From then on, what director Nacho Vigalondo (an acclaimed Oscar winner for his wonderful short 7:35 in the Morning) builds is a wonderful and engaging time loop full of details and interesting twists.
Everything with just four actors, two locations, a minimum budget and an easiness to distill complexity so great that I'm sure Shane Carruth (Primer) would surely envy.
Timecrimes is undoubtedly one of the best time travel movies ever made. Vigalondo does a study on the immovable fate, following the "original" Hector's point of view and his progressive immersion to the voracious time.
One of the most striking features of Timecrimes is the way Vigalondo anchors humanity and its ego to the present. Hector knows perfectly well that the Hectors he is seeing are simply himself in different parts of the temporal loop, but he cannot help identifying them as "others" and even assigning numbers to differentiate himself from them.
Hector even goes to the illogical delusion of distrusting them, even knowing that they are all just himself at another time point.
Each "version" of Hector conceives time travel differently, changing his point of view as he experiences them. "Hector 1" is a total ignorant who doesn't even know that time travel exists. "Hector 2," completely blinded by the revelation, tries desperately (practically terrified) to emulate previous actions in order to keep the chain of events intact.
"Hector 3", more confident, has an ego displayed when he is convinced, against all logic, that he can change the past. Of course, he will end up resigned, letting fate reach him hopelessly.
Timecrimes is not just a wonderful sci-fi thriller. Its not-so-subtle symbolism makes it clear that this is also an allegory about the difficulties of infidelity in a monogamous middle-aged relationship.
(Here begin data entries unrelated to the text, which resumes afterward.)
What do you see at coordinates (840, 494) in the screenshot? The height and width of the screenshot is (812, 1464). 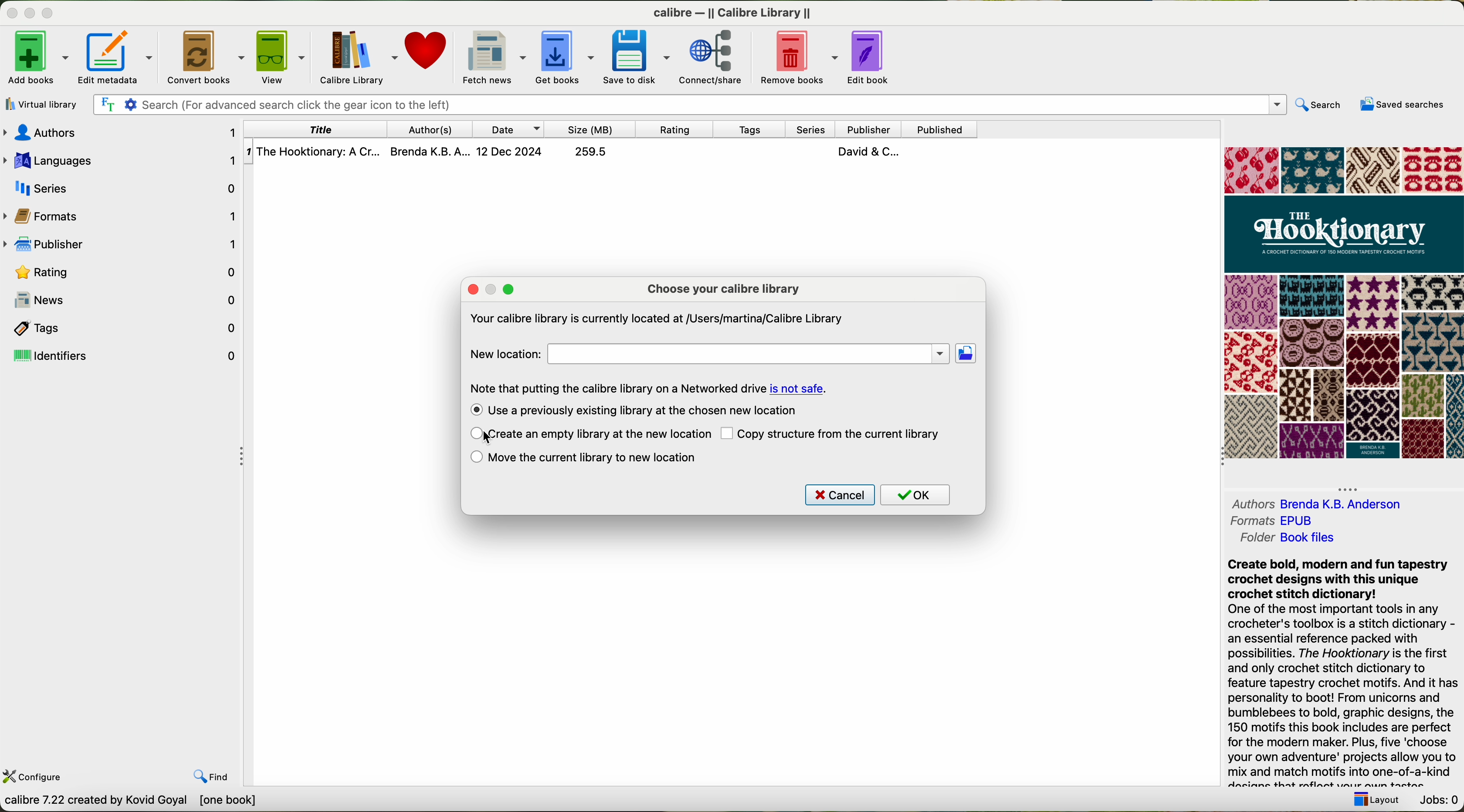 I see `cancel` at bounding box center [840, 494].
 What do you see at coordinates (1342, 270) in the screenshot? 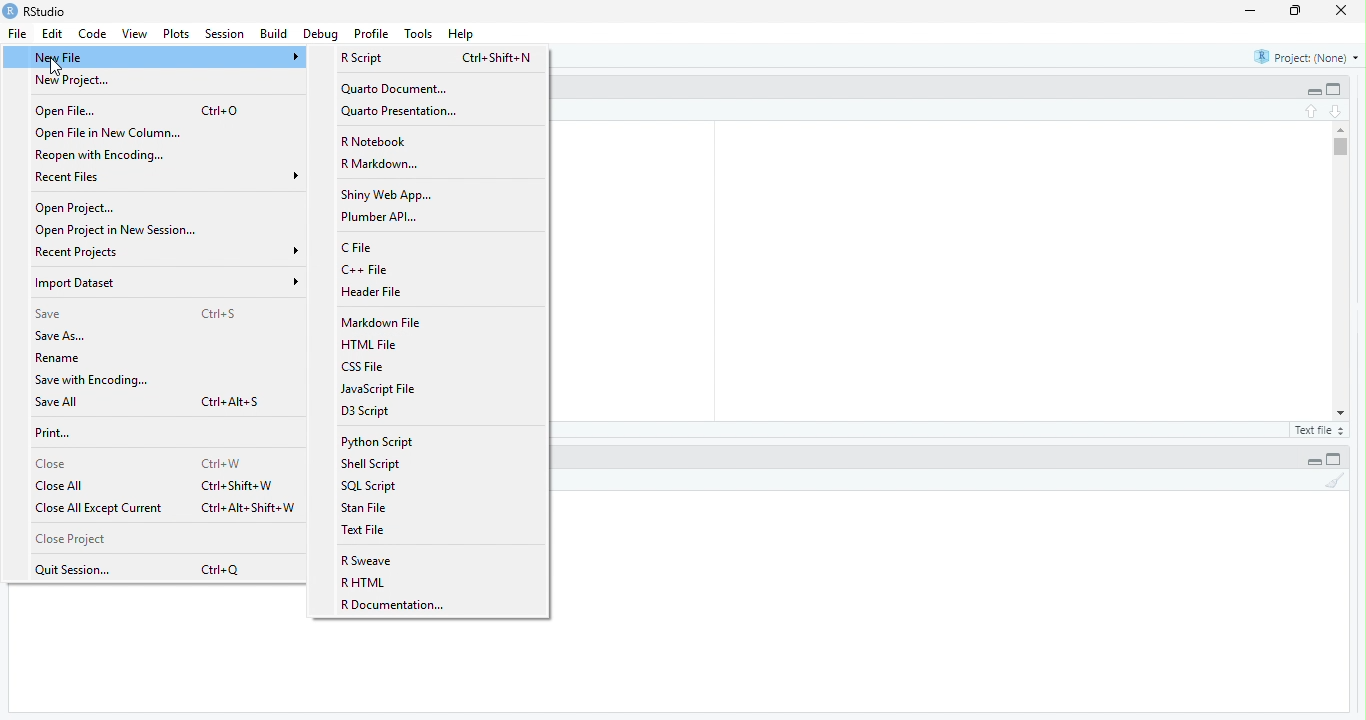
I see `scrollbar` at bounding box center [1342, 270].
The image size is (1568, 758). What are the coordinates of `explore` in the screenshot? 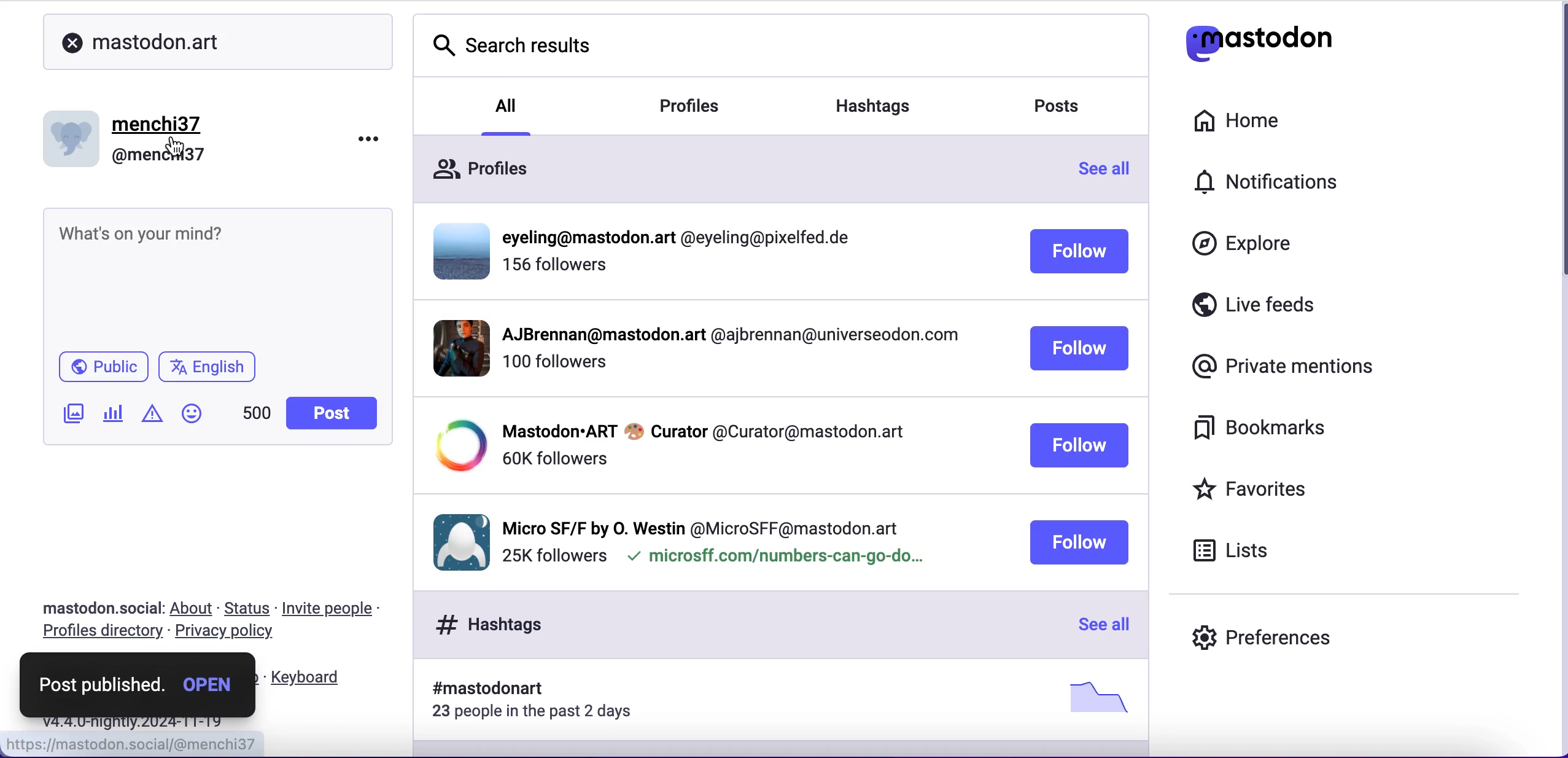 It's located at (1247, 249).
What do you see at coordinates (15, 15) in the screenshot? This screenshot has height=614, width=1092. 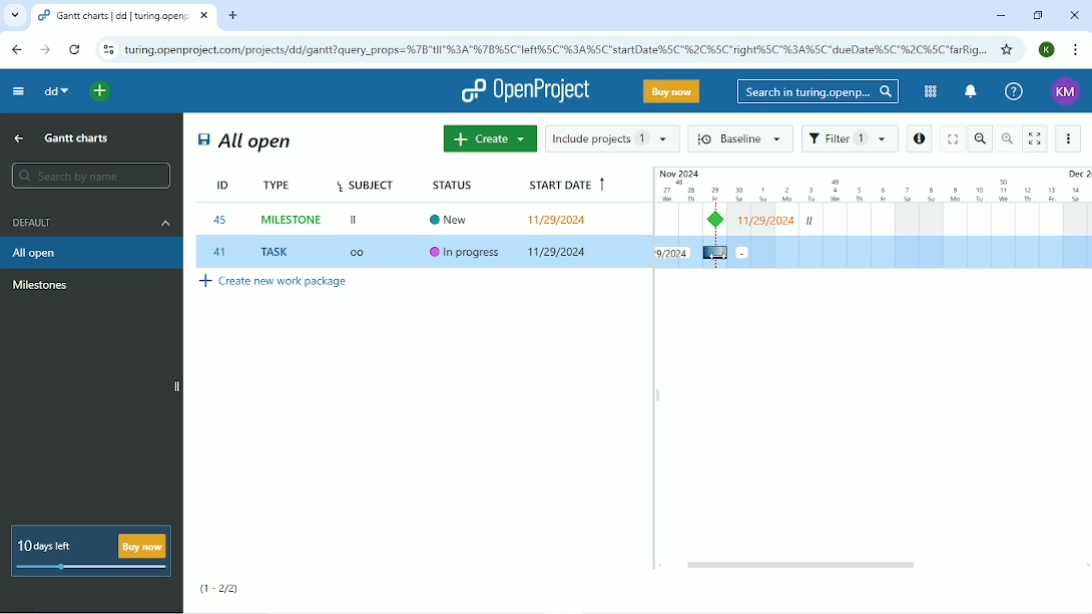 I see `Search tabs` at bounding box center [15, 15].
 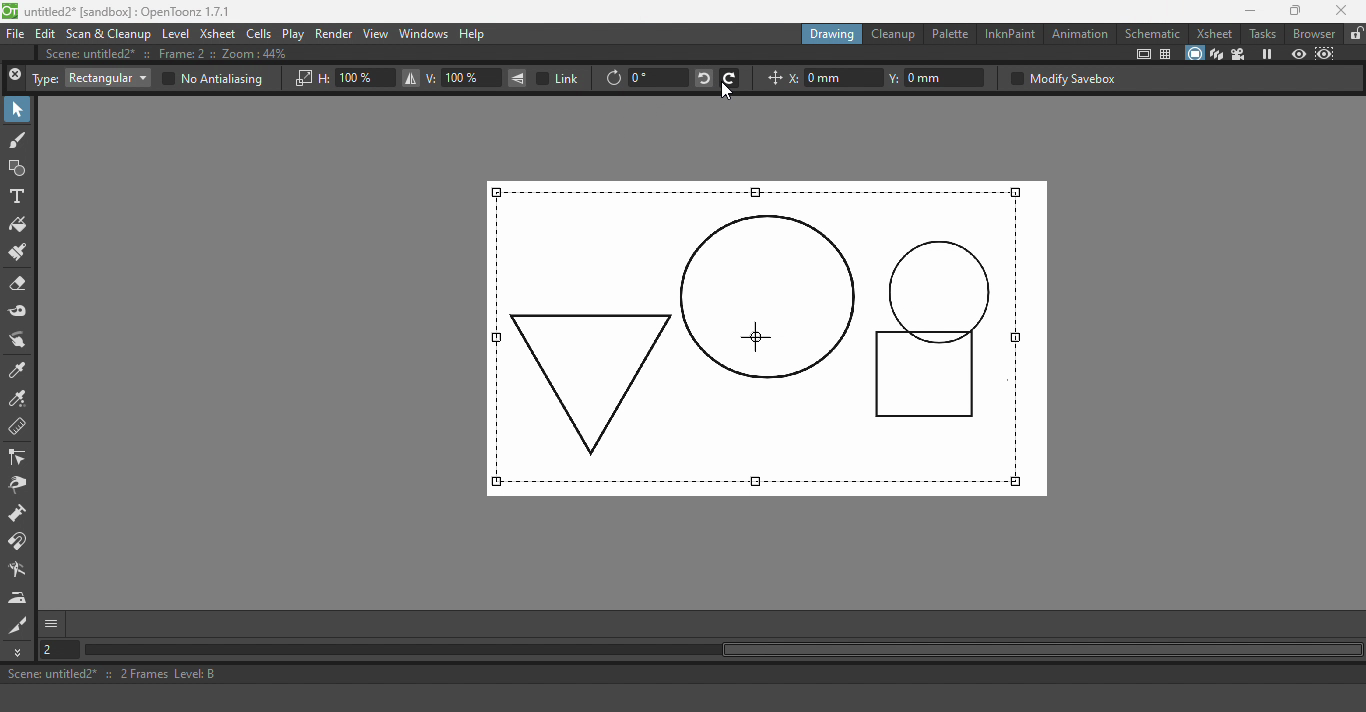 I want to click on Freeze, so click(x=1268, y=53).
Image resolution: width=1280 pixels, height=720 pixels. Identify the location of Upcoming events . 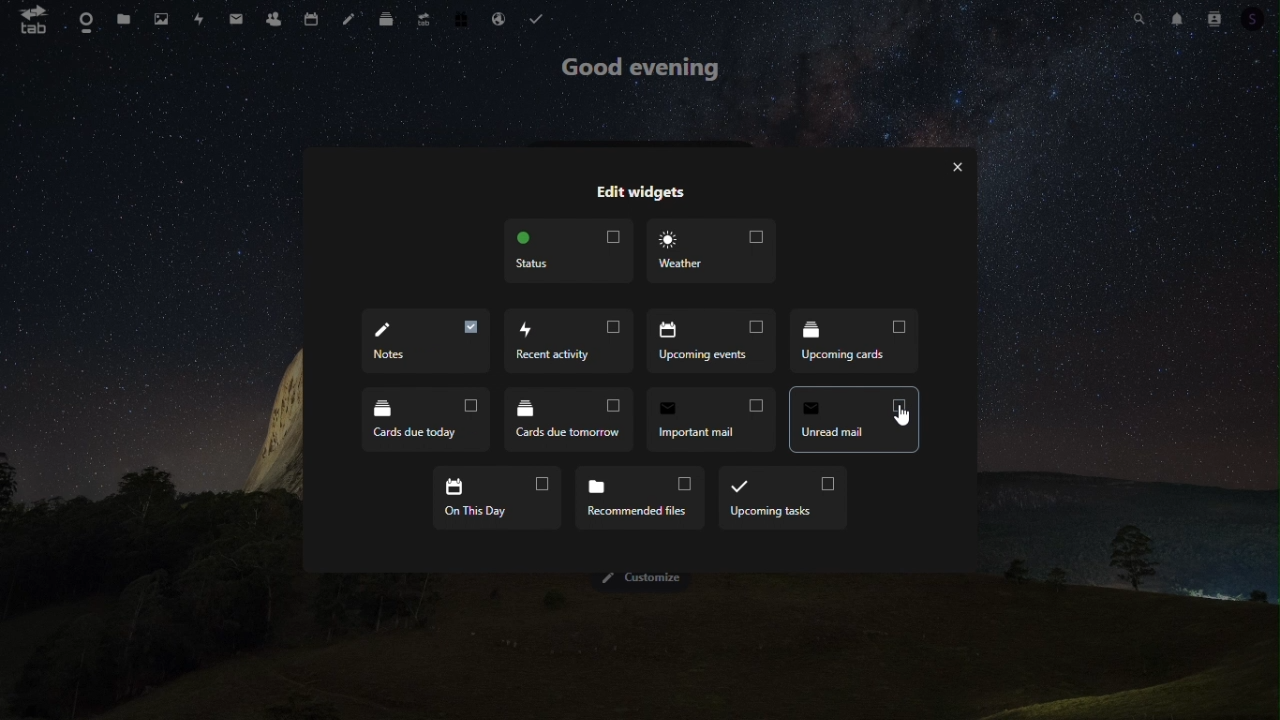
(564, 341).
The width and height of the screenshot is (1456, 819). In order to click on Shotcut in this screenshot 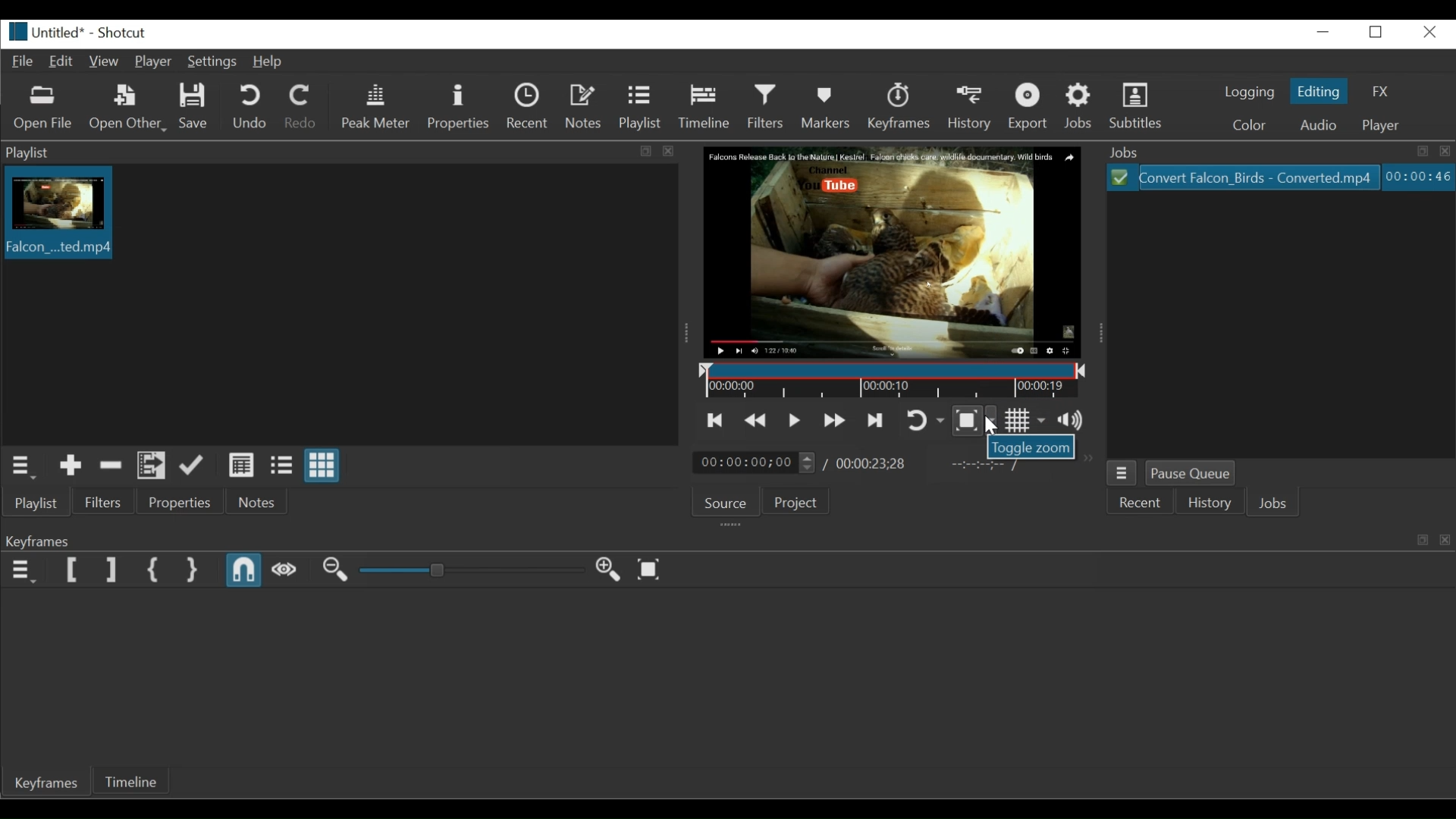, I will do `click(122, 32)`.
The "seduction" of the young woman, the man who progressively complicates his life in an effort to maintain his normality, the efforts to "rejuvenate" the couple and then the too-little-too-late amends, wanting to go back in time to fix everything.
Unlike many time-travel films, Timecrimes is enormously satisfying in its treatment of the immovable future. All pieces of the puzzle fall into place in a very well argued way and with very simple items to track them later.
Because, of course, this is one of those movies that almost requires an instant rewatch. The result will be two very different experiences, both equally entertaining.
Release Year: 2007
Director(s): Nacho Vigalondo
Actors: Karra Elejalde, Candela Fernández, Bárbara Goenaga, a.o.